さて、今回のテーマである味噌には、地域によってたくさんの種類が存在しますが、原料である麹の違い、味の違い、色の違いによって分類することができます。

① 原料(麹)による分類
麹の種類によって、米味噌、麦味噌、豆味噌に分けられます。全国的に一番多く生産されている味噌は米味噌であり、仙台味噌や信州味噌、江戸前味噌がそれです。米味噌は塩分が少なく、麹が多いのが特徴です。麦味噌は、関東では大麦麹が、中国・四国・九州地方では裸麦麹が用いられます。前者の方が辛口、後者の方が甘口です。そして、代表的な豆味噌といえば、東海地方で食べられる八丁味噌。味が濃厚であり、他の味噌と比べて保存性に優れています。

② 味による分類
味噌は、味によっても分類できます。塩分の量と麹の量によって、甘味噌、甘口味噌、辛口味噌に分けられます。例えば、同じ塩分量である場合、麹の量が多い方が甘口になります。甘味噌は、関西地方の白味噌などのように、塩分が6%程度で、麹が多いのが特徴です。麦味噌は、塩分が10%程度で麹が大豆よりも多いのが特徴であり、これらは甘口味噌に分類されます。そして、米味噌や赤味噌は塩分が12%程度と多く、麹の割合が少ないため、辛口に仕上がります。

§ **課題内容**
本文で、関西地方の白味噌などの甘味噌の塩分は何%程度とされていますか。

§ **記録一覧**
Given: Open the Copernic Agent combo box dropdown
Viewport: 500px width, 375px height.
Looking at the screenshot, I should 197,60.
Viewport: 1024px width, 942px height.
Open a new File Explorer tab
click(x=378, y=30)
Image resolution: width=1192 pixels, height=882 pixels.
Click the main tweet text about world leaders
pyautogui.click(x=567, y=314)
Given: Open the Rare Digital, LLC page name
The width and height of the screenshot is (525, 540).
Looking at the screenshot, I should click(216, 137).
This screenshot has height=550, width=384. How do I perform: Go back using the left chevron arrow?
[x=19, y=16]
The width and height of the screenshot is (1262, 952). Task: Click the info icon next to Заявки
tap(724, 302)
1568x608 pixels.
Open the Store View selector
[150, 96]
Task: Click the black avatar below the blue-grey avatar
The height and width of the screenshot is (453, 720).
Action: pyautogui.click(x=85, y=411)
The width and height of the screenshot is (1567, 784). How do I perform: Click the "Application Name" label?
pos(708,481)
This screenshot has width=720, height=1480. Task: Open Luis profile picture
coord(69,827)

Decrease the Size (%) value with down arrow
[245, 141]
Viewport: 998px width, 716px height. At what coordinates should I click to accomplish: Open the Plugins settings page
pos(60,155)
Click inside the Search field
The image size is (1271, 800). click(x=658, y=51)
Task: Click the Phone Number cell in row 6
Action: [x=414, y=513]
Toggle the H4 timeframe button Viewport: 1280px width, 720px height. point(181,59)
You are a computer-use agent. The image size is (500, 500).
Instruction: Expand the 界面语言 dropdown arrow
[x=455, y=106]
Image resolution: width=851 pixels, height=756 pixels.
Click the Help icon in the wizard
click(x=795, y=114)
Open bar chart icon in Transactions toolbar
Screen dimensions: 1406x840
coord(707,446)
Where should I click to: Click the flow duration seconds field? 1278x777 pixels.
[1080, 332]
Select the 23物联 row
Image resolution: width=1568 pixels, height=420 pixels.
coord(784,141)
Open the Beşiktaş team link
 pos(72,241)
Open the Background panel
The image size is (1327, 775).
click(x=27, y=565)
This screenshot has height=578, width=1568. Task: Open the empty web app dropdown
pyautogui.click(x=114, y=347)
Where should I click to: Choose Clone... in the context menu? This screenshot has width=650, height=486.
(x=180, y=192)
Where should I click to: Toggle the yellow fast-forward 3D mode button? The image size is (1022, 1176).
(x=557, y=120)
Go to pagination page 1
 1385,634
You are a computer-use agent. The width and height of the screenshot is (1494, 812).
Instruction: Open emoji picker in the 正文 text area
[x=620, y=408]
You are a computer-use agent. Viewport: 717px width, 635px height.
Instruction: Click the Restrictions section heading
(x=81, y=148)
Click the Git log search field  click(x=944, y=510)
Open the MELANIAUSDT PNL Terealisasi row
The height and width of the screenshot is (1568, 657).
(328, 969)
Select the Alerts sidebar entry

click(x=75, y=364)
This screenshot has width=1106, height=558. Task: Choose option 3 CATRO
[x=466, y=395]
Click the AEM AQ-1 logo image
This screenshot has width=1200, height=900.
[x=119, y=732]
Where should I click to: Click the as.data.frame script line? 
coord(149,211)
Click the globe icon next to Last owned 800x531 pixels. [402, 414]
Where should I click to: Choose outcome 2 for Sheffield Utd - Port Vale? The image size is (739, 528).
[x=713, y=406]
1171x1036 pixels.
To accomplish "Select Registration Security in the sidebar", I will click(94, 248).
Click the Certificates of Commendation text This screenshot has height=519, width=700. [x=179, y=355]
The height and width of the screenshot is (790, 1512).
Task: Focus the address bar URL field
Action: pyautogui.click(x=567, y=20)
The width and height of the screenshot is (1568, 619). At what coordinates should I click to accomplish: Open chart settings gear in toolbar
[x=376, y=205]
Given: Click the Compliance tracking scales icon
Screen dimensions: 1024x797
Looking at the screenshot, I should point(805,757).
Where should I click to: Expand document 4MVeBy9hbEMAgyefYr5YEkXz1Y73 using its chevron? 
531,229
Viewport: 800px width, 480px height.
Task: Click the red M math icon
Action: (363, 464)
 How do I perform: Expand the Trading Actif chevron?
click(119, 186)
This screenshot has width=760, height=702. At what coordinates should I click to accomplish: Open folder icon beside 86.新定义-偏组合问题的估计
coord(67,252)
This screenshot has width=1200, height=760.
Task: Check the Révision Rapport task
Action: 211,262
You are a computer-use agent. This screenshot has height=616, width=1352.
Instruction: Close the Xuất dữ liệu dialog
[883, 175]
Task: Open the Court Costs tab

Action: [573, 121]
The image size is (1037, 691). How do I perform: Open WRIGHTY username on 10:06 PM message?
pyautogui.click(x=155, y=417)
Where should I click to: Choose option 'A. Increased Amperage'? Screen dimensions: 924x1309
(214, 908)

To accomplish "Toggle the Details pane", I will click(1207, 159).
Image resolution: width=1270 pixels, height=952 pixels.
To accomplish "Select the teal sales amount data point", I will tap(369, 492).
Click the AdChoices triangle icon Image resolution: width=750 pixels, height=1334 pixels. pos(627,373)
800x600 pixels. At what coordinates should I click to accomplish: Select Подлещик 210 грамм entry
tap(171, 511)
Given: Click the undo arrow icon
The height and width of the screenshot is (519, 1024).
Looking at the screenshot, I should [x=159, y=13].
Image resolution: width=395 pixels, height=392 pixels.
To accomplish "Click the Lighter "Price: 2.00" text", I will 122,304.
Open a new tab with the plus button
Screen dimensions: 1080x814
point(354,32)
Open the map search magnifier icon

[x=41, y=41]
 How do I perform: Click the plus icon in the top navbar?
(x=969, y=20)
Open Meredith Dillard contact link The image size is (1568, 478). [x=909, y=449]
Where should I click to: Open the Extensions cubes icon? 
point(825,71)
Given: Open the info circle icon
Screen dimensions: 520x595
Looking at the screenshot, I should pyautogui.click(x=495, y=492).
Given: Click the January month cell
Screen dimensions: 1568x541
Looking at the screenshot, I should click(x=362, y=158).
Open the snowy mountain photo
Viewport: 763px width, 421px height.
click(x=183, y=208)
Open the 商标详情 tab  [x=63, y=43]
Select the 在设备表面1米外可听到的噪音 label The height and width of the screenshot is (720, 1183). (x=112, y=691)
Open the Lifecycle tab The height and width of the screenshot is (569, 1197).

§ **解答内容**
6%程度です。